After making plots for there attributes i.e ‘pclass’ vs ‘survived’ for every port. We understand the survival of women is greater than men. Now we will do elaborate research to see if the value of pclass is as important.

sn.barplot(x='Pclass', y='Survived', data=train_data)

This gives us a barplot which shows the survival rate is greater for pclass 1 and lowest for pclass 2.

Now we will take attributes SibSp and Parch.
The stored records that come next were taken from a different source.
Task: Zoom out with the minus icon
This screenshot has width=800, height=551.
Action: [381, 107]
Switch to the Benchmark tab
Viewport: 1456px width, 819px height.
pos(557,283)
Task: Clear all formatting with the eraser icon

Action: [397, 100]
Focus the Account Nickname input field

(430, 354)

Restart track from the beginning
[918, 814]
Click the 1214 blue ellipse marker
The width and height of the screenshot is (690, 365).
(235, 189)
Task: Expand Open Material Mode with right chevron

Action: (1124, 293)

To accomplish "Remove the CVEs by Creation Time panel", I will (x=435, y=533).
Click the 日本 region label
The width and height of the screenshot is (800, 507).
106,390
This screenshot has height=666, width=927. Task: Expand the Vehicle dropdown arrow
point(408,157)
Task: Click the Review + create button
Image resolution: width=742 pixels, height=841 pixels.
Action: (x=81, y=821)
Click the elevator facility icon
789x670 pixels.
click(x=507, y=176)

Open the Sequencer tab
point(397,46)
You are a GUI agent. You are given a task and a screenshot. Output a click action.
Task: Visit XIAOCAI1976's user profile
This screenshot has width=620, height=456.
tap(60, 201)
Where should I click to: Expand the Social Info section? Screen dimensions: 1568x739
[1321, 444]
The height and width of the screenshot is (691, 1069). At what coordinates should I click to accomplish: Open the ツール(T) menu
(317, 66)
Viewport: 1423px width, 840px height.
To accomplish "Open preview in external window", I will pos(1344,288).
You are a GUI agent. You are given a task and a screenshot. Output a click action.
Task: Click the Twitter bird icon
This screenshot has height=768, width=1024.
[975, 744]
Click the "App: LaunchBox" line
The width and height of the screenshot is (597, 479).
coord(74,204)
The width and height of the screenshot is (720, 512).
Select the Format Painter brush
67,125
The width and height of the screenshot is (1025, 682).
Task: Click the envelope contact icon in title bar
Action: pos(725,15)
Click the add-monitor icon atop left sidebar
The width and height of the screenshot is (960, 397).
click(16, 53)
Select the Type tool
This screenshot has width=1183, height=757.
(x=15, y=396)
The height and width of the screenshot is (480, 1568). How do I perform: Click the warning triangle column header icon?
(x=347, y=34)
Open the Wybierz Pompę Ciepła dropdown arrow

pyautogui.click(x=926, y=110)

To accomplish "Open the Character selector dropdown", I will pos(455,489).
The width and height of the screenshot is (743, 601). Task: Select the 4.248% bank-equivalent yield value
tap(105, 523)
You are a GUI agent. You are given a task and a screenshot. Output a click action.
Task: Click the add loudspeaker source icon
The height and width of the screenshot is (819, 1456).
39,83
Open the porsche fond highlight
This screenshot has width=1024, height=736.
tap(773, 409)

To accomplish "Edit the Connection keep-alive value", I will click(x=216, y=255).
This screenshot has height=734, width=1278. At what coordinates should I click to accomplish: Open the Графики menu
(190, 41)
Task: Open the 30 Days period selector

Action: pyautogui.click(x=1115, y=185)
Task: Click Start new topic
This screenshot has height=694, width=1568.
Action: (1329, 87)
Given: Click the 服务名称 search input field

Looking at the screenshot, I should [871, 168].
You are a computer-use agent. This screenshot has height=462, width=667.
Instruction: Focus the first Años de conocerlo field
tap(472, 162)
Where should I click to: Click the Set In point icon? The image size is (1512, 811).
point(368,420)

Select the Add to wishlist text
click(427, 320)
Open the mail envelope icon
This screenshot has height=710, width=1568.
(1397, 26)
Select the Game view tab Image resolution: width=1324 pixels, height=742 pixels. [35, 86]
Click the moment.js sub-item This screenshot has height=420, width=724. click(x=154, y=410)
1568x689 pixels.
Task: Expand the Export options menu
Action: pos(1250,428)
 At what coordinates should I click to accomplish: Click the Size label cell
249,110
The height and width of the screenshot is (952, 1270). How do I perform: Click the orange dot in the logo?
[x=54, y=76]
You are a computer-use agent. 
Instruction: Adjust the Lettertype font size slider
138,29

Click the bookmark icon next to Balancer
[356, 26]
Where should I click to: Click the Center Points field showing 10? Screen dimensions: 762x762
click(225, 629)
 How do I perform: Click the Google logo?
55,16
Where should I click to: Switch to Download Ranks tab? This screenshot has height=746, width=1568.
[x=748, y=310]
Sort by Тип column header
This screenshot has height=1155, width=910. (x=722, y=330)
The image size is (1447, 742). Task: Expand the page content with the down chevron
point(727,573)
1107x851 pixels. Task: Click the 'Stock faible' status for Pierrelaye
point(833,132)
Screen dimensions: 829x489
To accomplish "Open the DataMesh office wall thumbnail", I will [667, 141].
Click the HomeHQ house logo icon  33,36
They both basically shows the number of people that were relatives on the ship so we will combine both attributes to form an attribute named ‘Relatives’.

data = [train_data,test_data]
for row in data:
    row['relatives'] = row['SibSp']+ row['Parch']
    row.loc[row['relatives']>0,'not_alone'] = 0
    row.loc[row['relatives'] == 0,'not_alone']=1
    row['not_alone'] = row['not_alone'].astype(int)
    
train_data['not_alone'].value_counts()
# this counts number of people who were alone and number who are not.
Output:

1    537
0    354
Name: not_alone, dtype: int64

Above output shows that 537 people are alone and remaining people are with relatives.
ax = sn.pointplot('relatives','Survived',data = train_data, aspect = 2.0)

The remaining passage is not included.